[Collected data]
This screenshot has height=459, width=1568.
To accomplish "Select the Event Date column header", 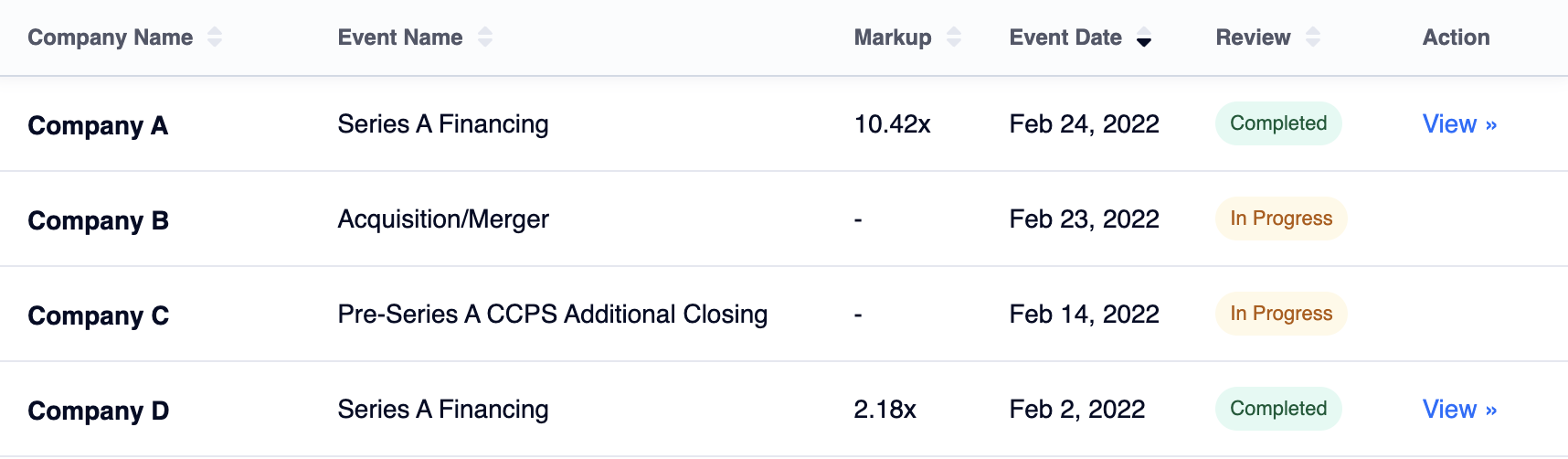I will (1065, 37).
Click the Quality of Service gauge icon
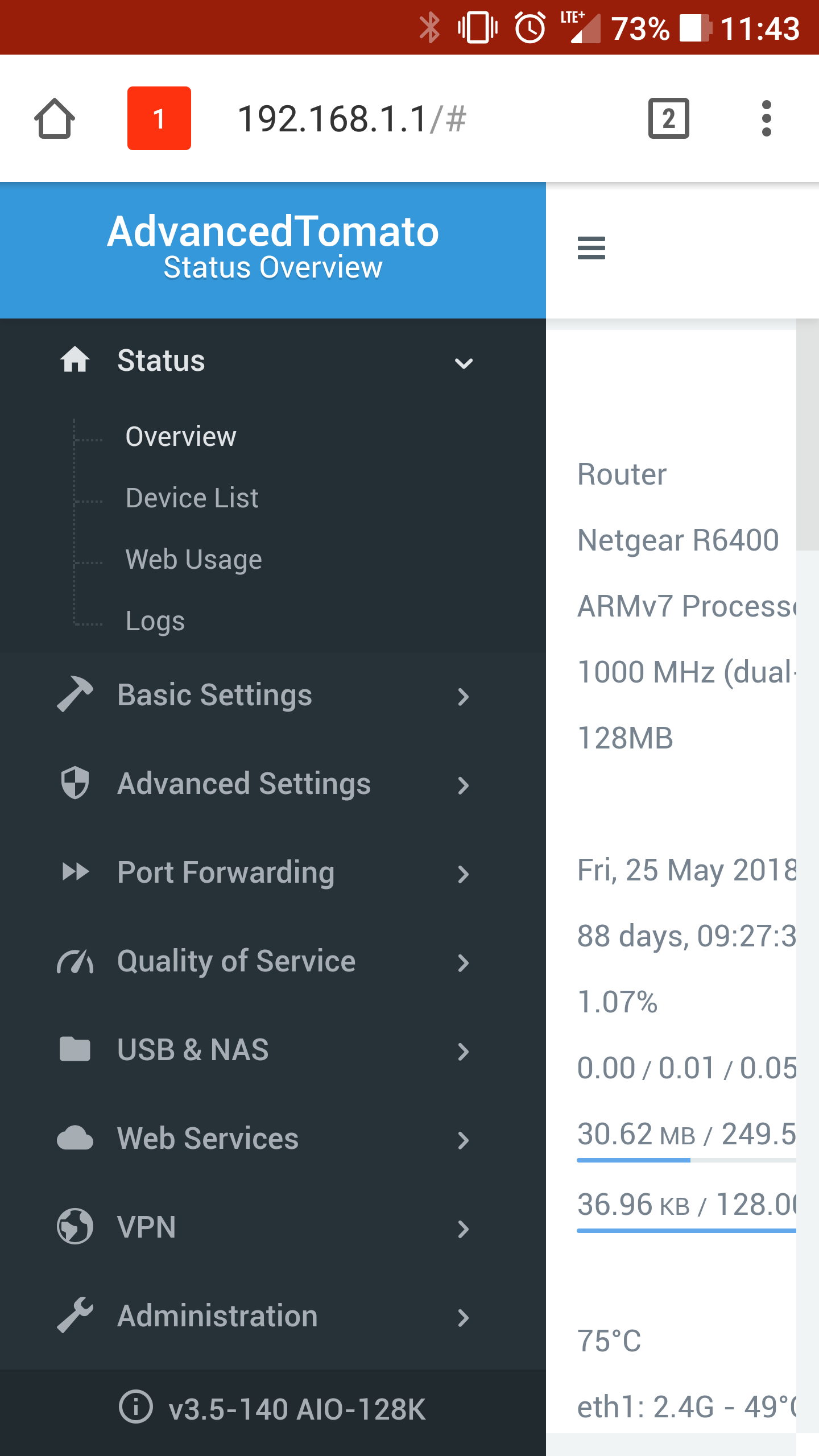This screenshot has width=819, height=1456. coord(76,961)
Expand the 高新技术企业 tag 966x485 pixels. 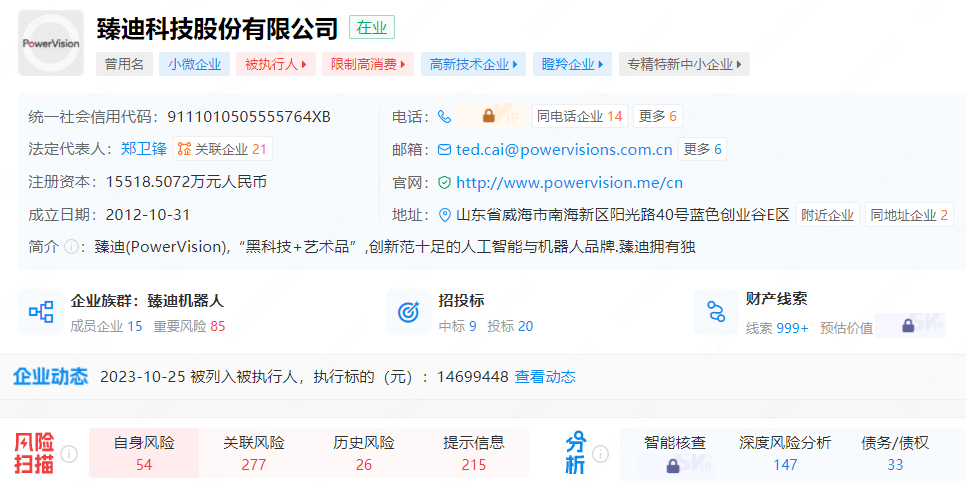tap(473, 64)
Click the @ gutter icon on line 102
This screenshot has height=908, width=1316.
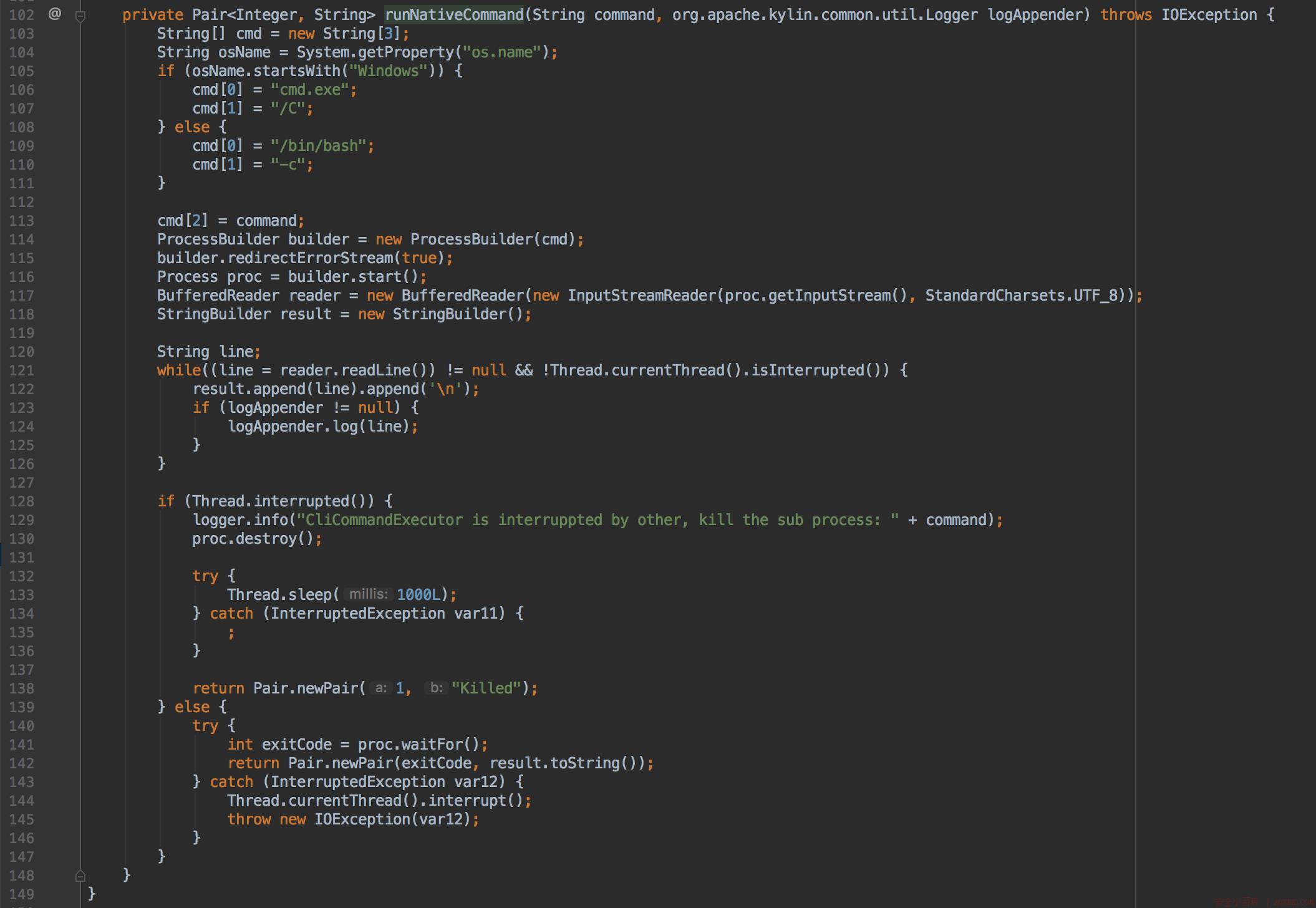[x=55, y=14]
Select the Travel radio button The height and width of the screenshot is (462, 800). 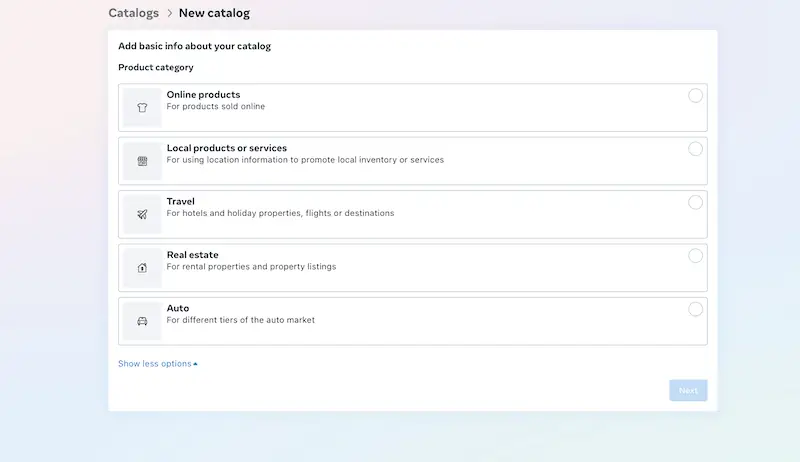(695, 202)
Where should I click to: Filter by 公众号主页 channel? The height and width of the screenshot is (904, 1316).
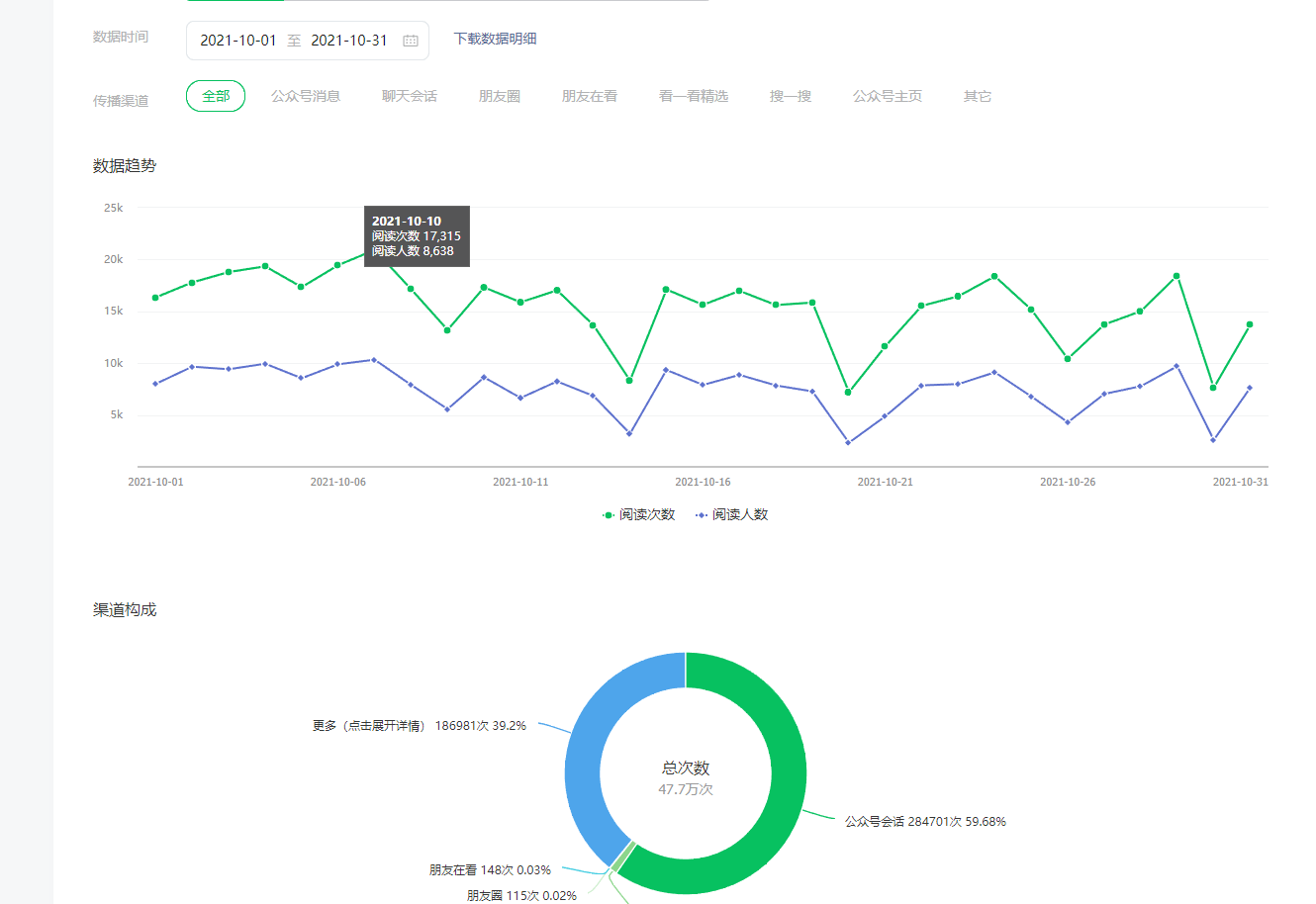[x=888, y=96]
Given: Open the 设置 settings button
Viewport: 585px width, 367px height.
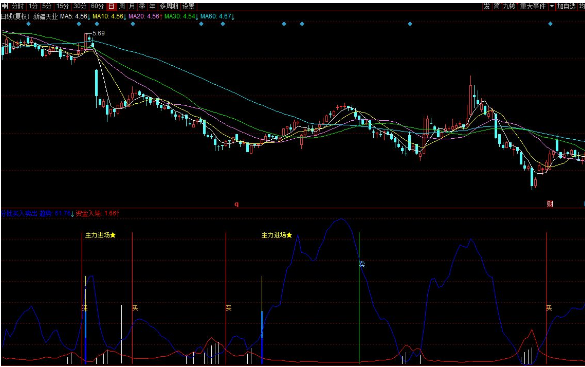Looking at the screenshot, I should click(188, 6).
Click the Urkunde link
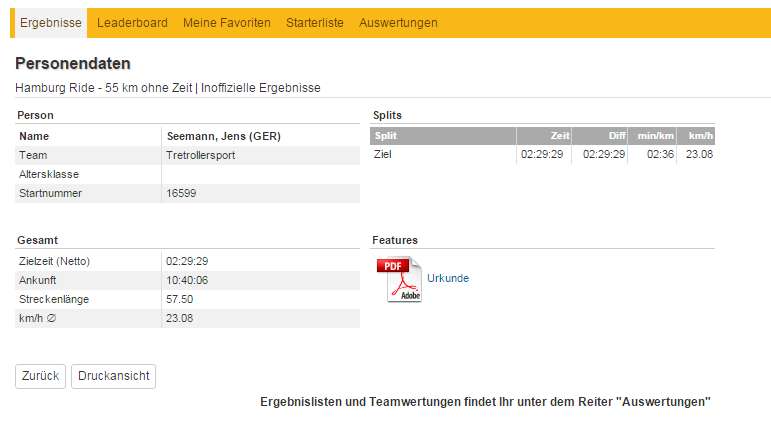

**WORK TO BE COMPLETED**
Please output, exactly and with no pictures, only the lines from the one containing "Given: Open the 设置 settings button" through the final line of the records above.

**WRITTEN SOLUTION**
Given: Open the 设置 settings button
Viewport: 585px width, 367px height.
Looking at the screenshot, I should click(188, 6).
Click the Urkunde link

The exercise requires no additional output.